Take home points for anyone reading: 1. Children may be “less” effected by COVID-19 active disease, but that does not mean no risk.
2. A primary and unique concern that adults do not experience is the post-active disease inflammation syndrome (MIS-C) and how that can be quite serious with potential long term effects on the heart. This can happen in children who carried asymptomatic disease.
Arthur:
I'd echo what Heather was saying. We've consistently seen spikes of MIS-C with the recent waves of COVID-19 in Buffalo and we're in line (slightly better numbers wise) than the rest of country / world with roughly half of kids with MIS-C coming in with low blood pressures requiring support [in the most extreme cases heart/lung bypass aka ECMO]. It really has broken the conventional wisdom in pediatrics that "kids don't come in with [primary] cardiac failure" Certainly we're keeping an eye on it and Buffalo is part of a multinational collaborative studying this condition so hopefully we'll continue to have a better understanding of it as time goes on. My only minor comment on the Kawasaki front (I have to as a person who had Kawasaki and now is a researcher in Kawasaki and MIS-C), is that the current body of evidence is that these are two separate phenomena. But the other points about long term sequelae are entirely well taken and those studies are being done now.

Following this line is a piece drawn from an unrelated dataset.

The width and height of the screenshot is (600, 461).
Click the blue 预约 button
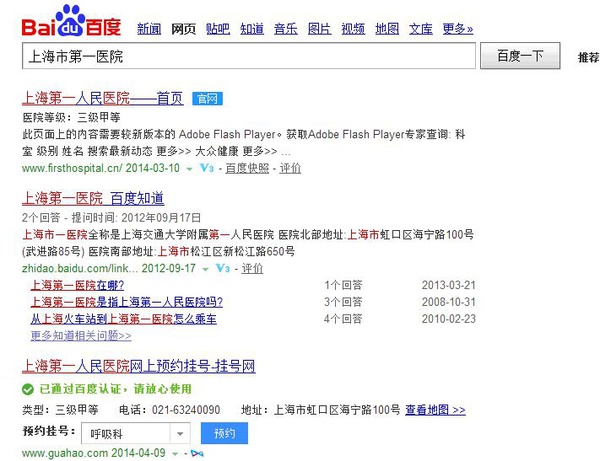point(224,433)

I'd also echo the professional societies / CDC reporting on adolescents. This last wave we've had a decent number of adolescents requiring admission for acute COVID-19.
I'll also take a little time and put my two cents about a slight aside before I take the rest of my day off...we're seeing a ridiculous amount of diseases that should not be cropping up. But because public health resources are being stretched thin, access to care during a pandemic, and general long term issues about how healthcare interfaces with American society has only widened this problem. The NYS DOH just issued a health alert about a rise in congenital syphilis, a condition normally prevented with a couple of shots of penicillin. I've seen more advanced tuberculosis and HIV/AIDS than I care to see too. All of which is frustrating because they're preventable.

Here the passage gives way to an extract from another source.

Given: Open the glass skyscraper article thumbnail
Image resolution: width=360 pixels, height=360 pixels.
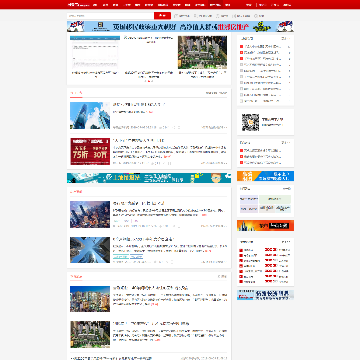Looking at the screenshot, I should pos(90,115).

Heather: Oh my gosh yes! Agree with you on all that you said whole heartedly.
And certainly KD and MIS-C are still separate diagnoses so I wouldn’t want anyone to be confused about that. I only mention it because it seems to be a way for people with less pediatric knowledge to instantly understand the overall clinical picture and treatment modalities a little more without having to discuss in detail. Different diseases with different cause and unknown long term effects with MIS-C, but somewhat similar picture (to the point that diagnosis between the 2 can be difficult at times) and similar treatment options thus far. Things have changed as we’ve researched too. For example I know we used to mock KD aspirin dosing but now with MIS-C we promote upper dose limit of 81mg (generally avoid the KD high dose strategy that we DID follow earlier in 2020). So i’m with you on that.
As for other diseases affecting neonates - adolescents, also agree! So much in regards to preventable diseases, lower quality of care for chronic disease (such as asthma), and issues of neglect (such as incr. accidental ingestions) or direct psych issues in the pediatric patients themselves moreso our adolescents. This is all my personal observation but man the amount of times I ran to trauma pages for toddlers getting into narcotics from relapsing parents earlier in 2020 was insane in itself.
Me: Thanks, as usual, for your insights, too, Arthur. And I can feel your frustration, just like I feel Heather's. 3M recently released its “State of Science” report and it said that skepticism of science is lower than it has been but it sure doesn’t feel that way these days. Outbreaks of once-nearly-eradicated diseases, disbelief in what were thought to be easy-to-use protective measures. Scientific communication needs to step its game up, badly, but sometimes there is just too much to address.